CRISPR pays to partner with ViaCyte on an off-the-shelf gene-editing approach to curing diabetes
ViaCyte has been developing a line of pancreatic cells out of stem cells, looking for a regenerative medicine approach to treating Type 1 diabetes.
But there’s a big drawback. These cells are seen by the immune system as foreign, so in order for it to work, diabetics’ immune system has to be suppressed — with obvious potential for harm.
Now, CRISPR Therapeutics $CRSP, one of the leaders in CRISPR/Cas9 gene editing with a big interest in regenerative medicine, is stepping in to use their immune-evasive tech to create a new line of cells that can do the job without kicking in the rejection response.
It’s the same basic approach that CRISPR Therapeutics is already using for an allogeneic — off-the-shelf — approach to CAR-T, says CEO Samarth Kulkarni. And he’s willing to pay a considerable amount for a collaboration.
In the deal he’s handing over $15 million upfront and an additional $10 million as a convertible promissory note offered under “certain circumstances.”
The two companies are now partnering on the development of an allogeneic program that they plan to jointly commercialize.
The last we heard from Kulkarni the biotech was explaining that an IND for a sickle cell program they have with Vertex was put on hold.
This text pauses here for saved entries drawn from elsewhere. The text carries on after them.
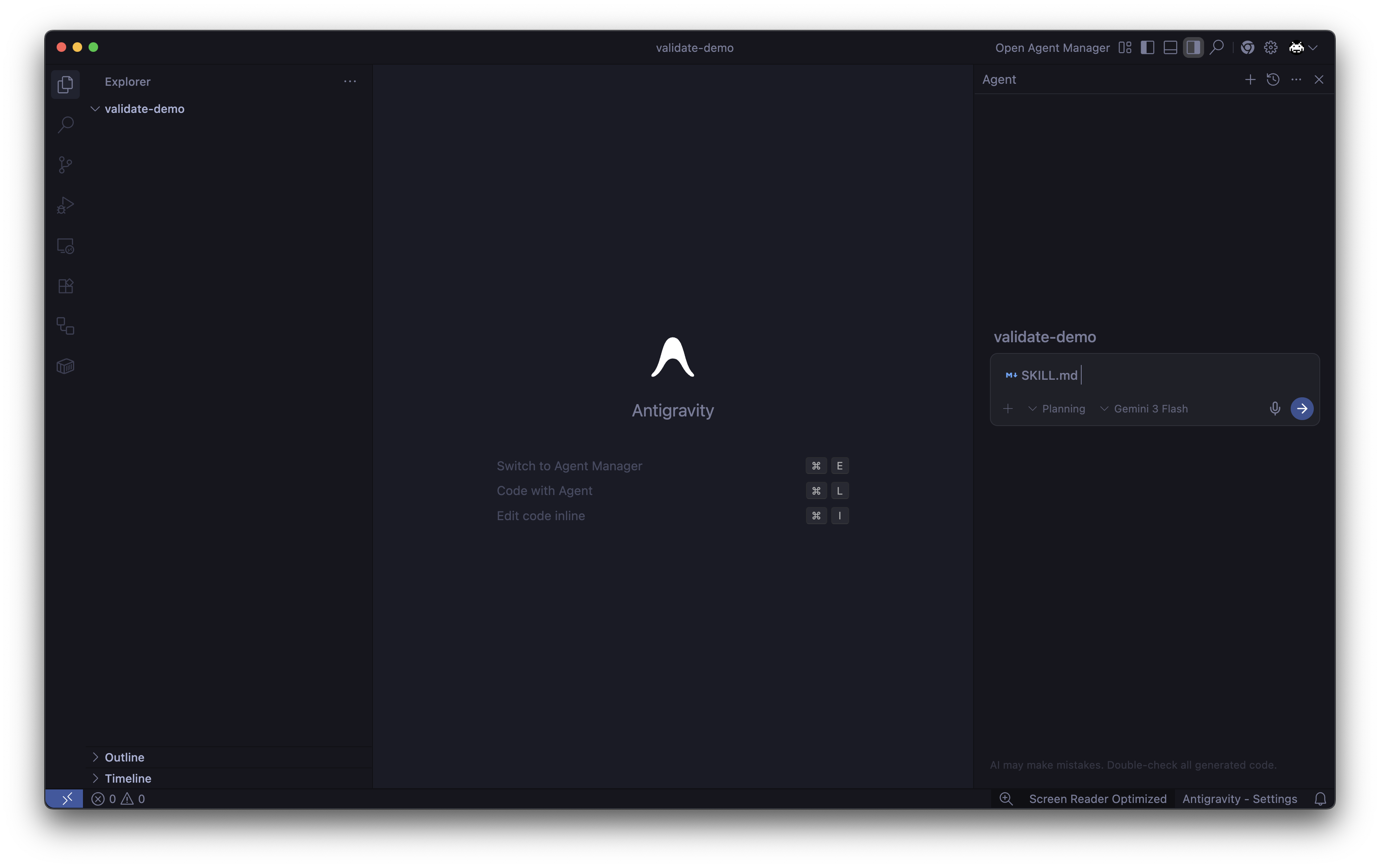
Task: Click the microphone voice input icon
Action: (1275, 409)
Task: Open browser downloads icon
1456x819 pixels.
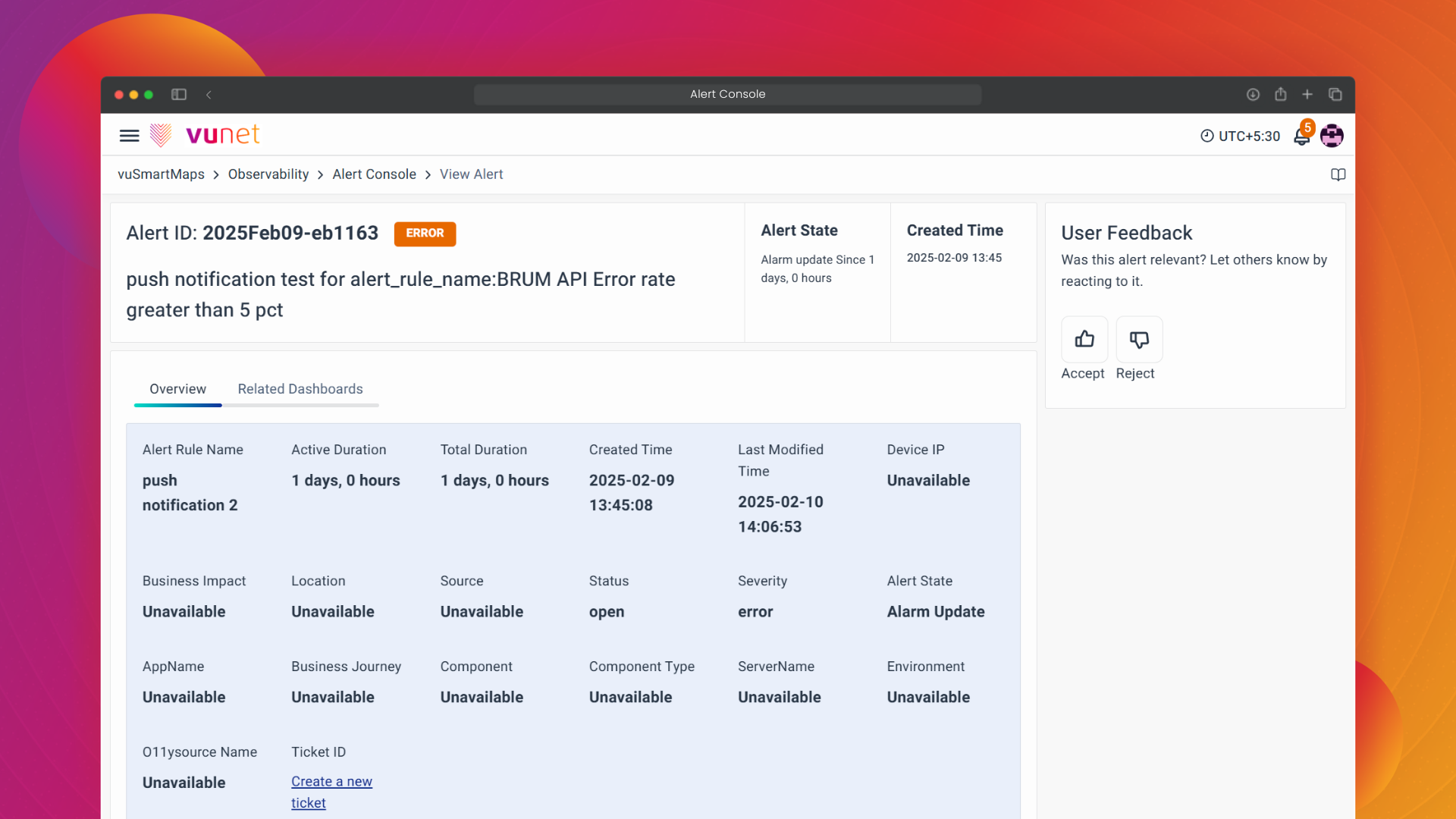Action: pos(1253,95)
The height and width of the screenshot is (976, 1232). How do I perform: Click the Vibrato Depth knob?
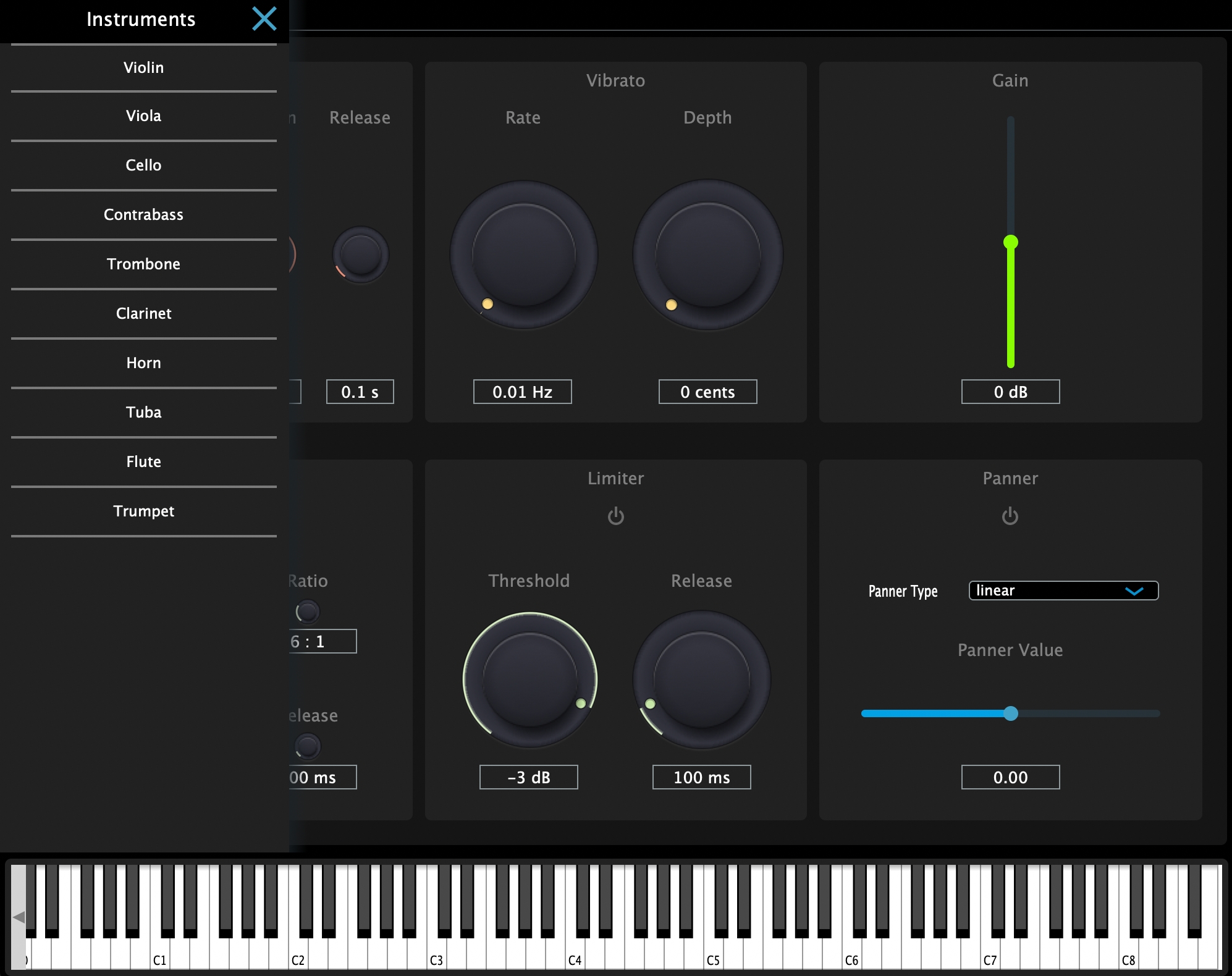coord(707,255)
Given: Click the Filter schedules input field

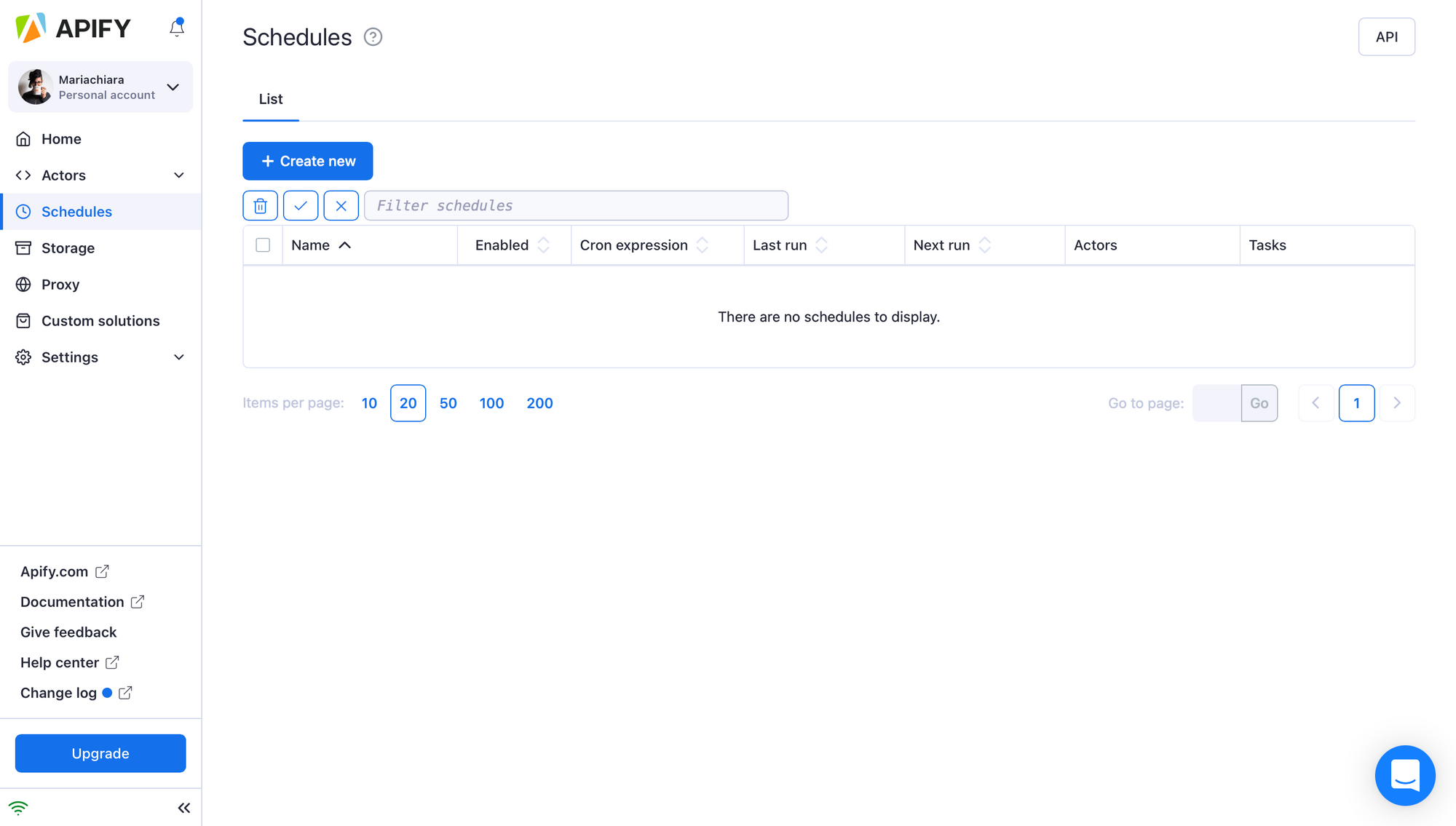Looking at the screenshot, I should click(576, 206).

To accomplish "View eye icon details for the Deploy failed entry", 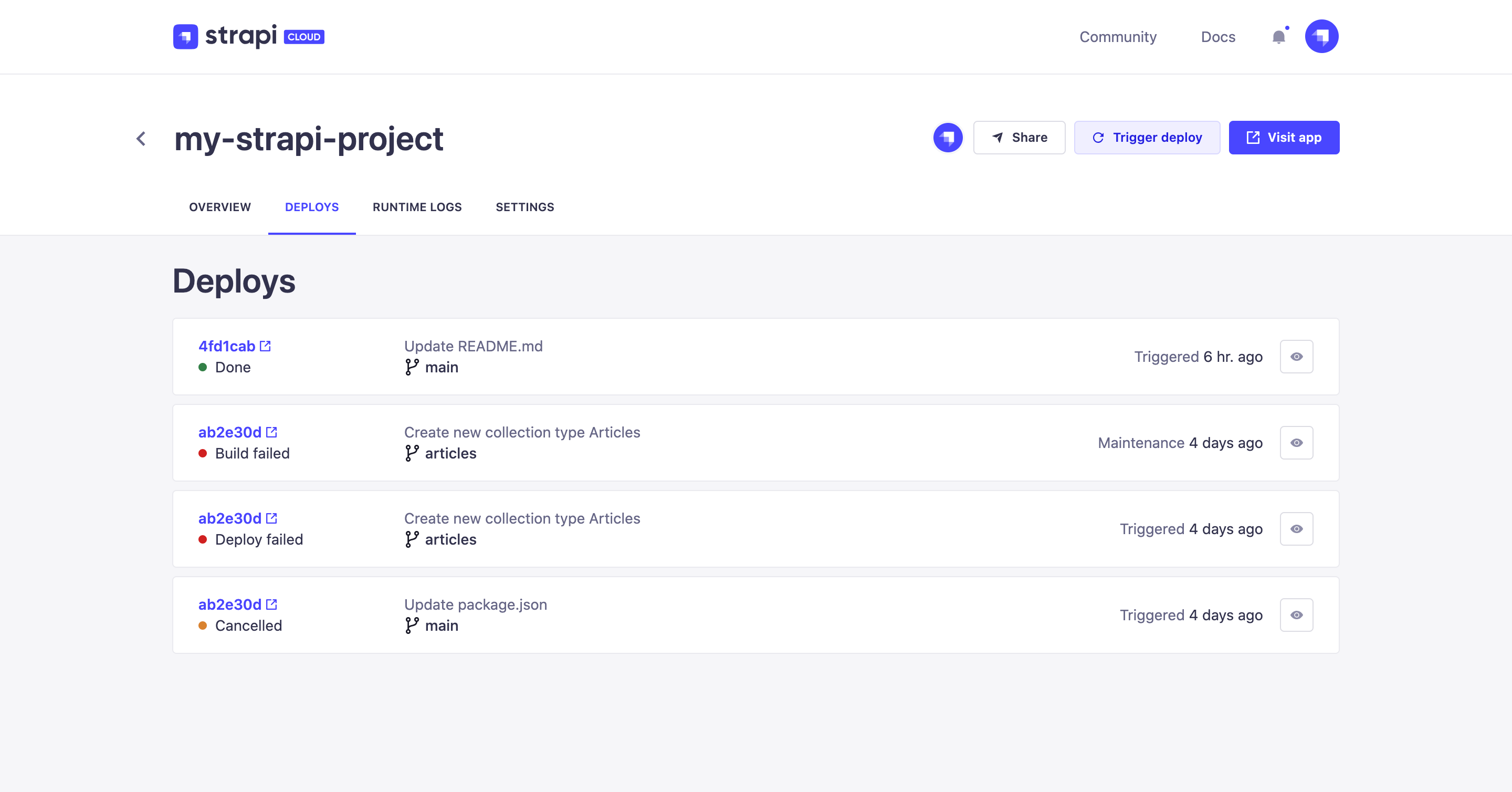I will (1297, 528).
“We believe the combination of regenerative medicine and gene editing has the potential to offer durable, curative therapies to patients in many different diseases, including common chronic disorders like insulin-requiring diabetes.” noted Kulkarni. “ViaCyte is a pioneer in the regenerative medicine field, and has built a compelling clinical program, robust manufacturing capabilities, and assembled a strong intellectual property position. Partnering with ViaCyte will allow us to accelerate our efforts in regenerative medicine, an area that we believe will provide a variety of longer-term opportunities for our company.”